Normally I don't write about attacks by terrorists. Readers are informed over and over about such events, details of what happened and a steady stream of commentaries by specialists. The theme at week's end is security officers want answers, including why the young men committed this terrible deed.
Most officials describe the act as a crime. I have no doubt Tamerlan and Dzhokbar Tsarnaev did not consider their act a crime. They may have considered it an act of war, or a retaliation. They may have considered it serving their god, or acting like the commandos sent into France from Britain during World War II.
They have been described as insane but they were not insane. Somewhere a leader, probably much older than they, convinced them to risk their lives in the service of their sect.
When I was in my teens and early twenties, I searched for truth, chiefly in the bible, but also in the scriptures of eastern religions. I felt I had found the meaning of the crucifixion while listening to the ministry of Billy Graham.

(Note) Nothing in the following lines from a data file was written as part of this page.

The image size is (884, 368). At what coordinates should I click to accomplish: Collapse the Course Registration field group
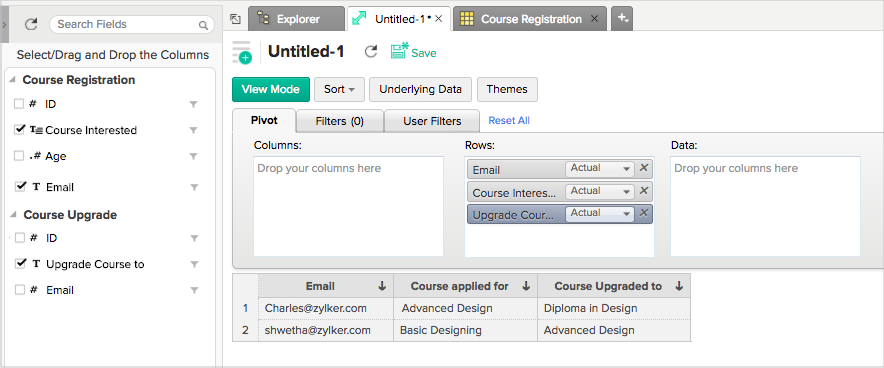coord(12,80)
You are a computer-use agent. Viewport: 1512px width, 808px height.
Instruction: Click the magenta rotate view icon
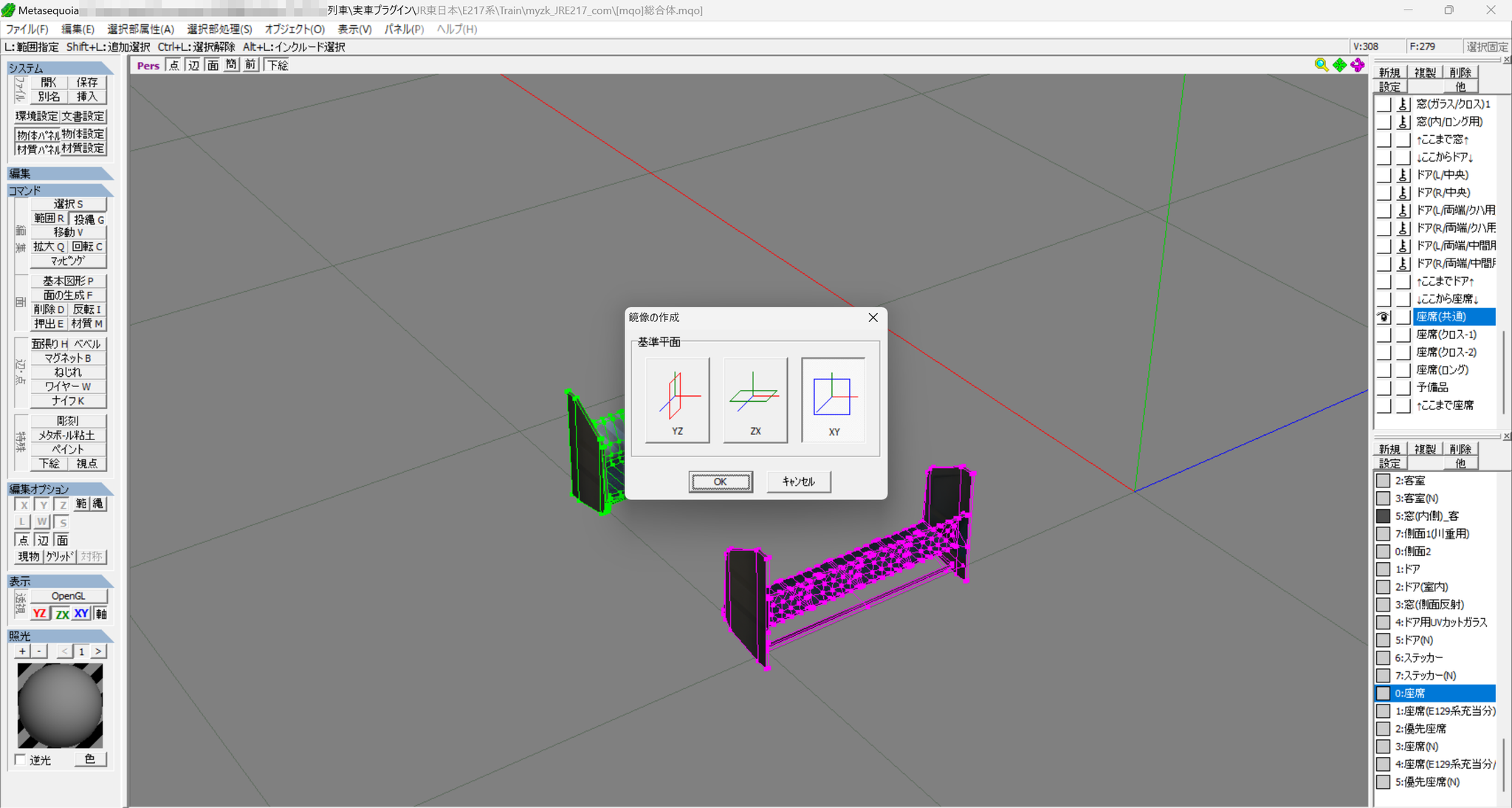(x=1358, y=65)
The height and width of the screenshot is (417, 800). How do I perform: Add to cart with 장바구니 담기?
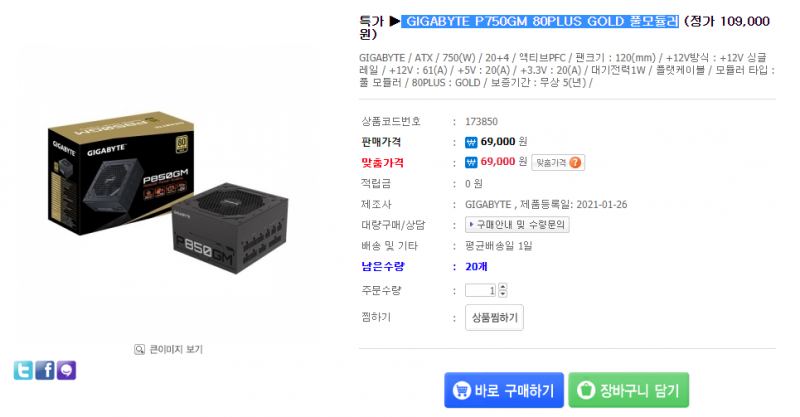[x=629, y=390]
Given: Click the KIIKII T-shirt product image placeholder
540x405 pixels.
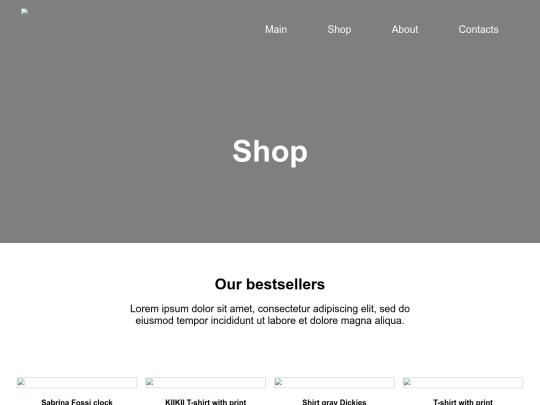Looking at the screenshot, I should 205,383.
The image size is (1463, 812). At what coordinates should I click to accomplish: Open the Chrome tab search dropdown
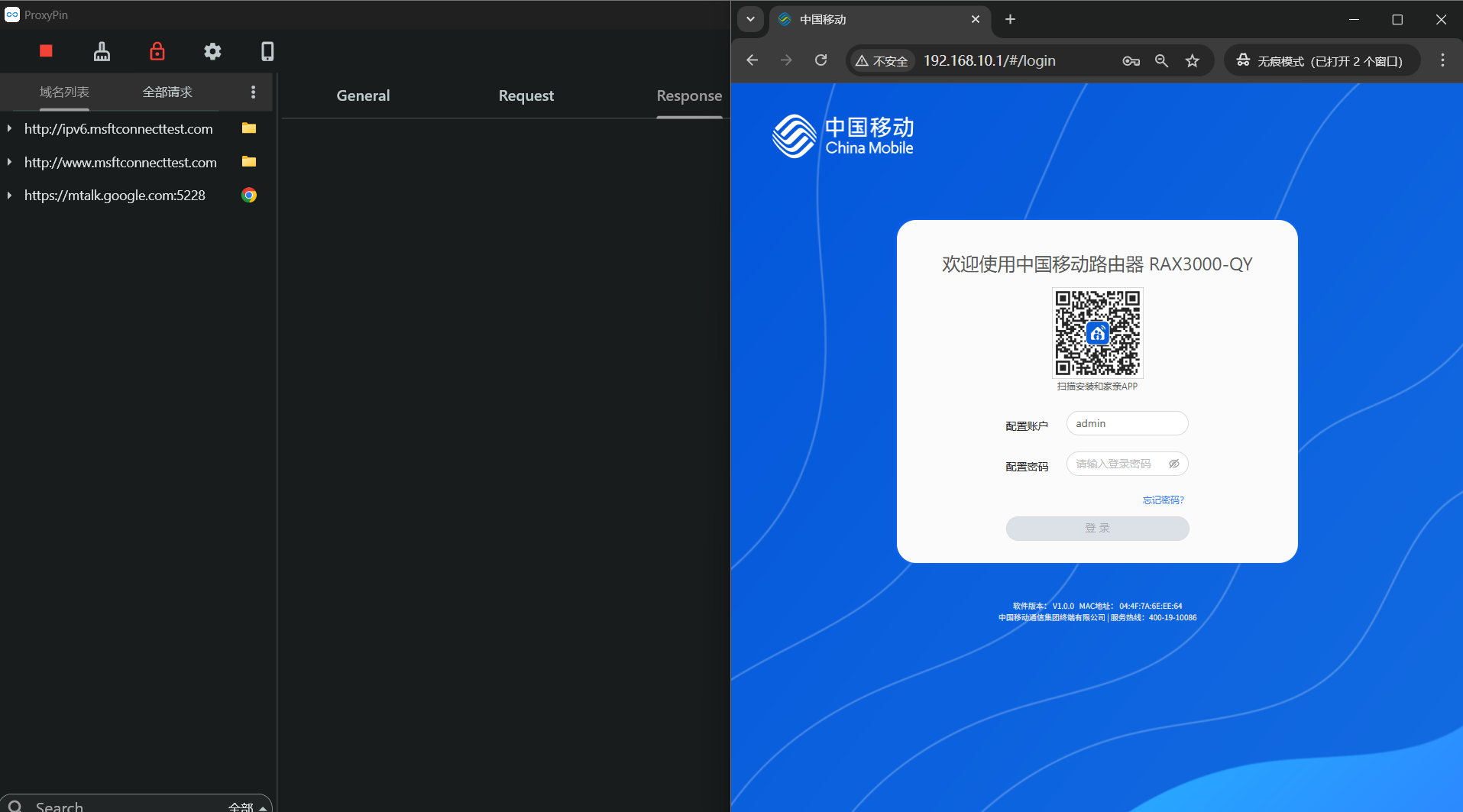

Simply put, God set a punishment for sin that no human could bear. He begat a son who was without sin to take the punishment for the sins of humanity. That's the good news of the gospel.
I considered entering the ministry then. The man who interviewed me was wise enough to see I wasn't totally committed to the calling when I expressed concern at leaving my aging father to serve in some remote parish. I've been glad of that partly because, like another ardent young preacher at that time, I would have had to renounce my position as my understanding of the meaning of life changed.
My point is this. Only young people still in the seeking years are apt to be drawn into schemes that are likely to end as did the Tsarnaev youths'. The government of Canada is drafting law to protect us from such young men. Likely it will be about as efficient as seat belts in saving lives and for the same reason. Too many people ignore laws that seem to be unreasonable.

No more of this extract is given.